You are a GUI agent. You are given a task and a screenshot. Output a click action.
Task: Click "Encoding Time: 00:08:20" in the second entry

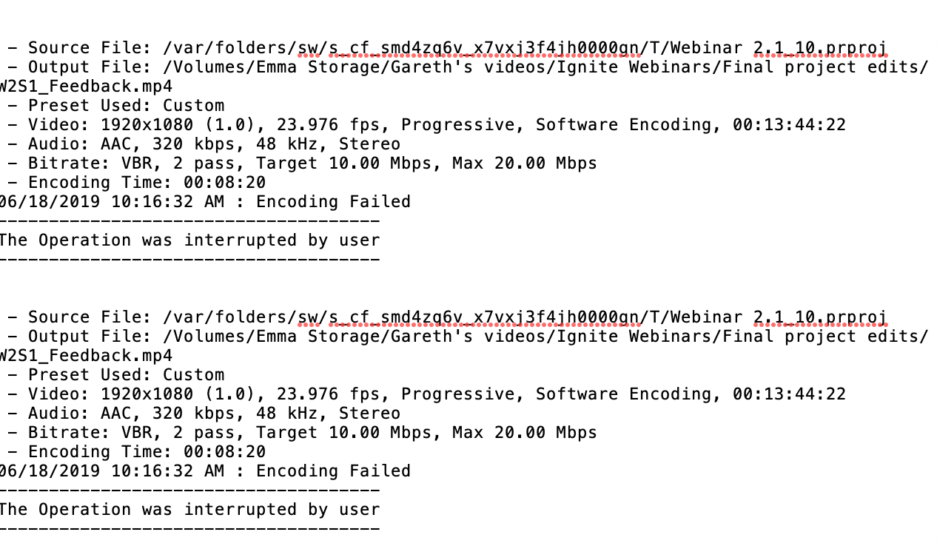(x=147, y=452)
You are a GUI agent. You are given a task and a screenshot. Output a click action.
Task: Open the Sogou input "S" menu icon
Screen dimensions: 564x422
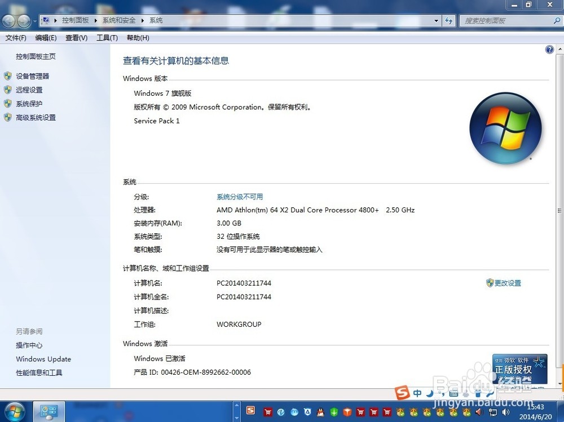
※
PROMPT: Repeat the preceding records precisely, and leave every picture out of the copy.

SOLUTION:
You are a GUI agent. You are given a task and a screenshot. Output a click action.
Task: Click "Encoding Time: 00:08:20" in the second entry

(x=147, y=452)
You are a GUI agent. You are given a task and a screenshot. Output a click action.
Task: Open the Sogou input "S" menu icon
Screen dimensions: 564x422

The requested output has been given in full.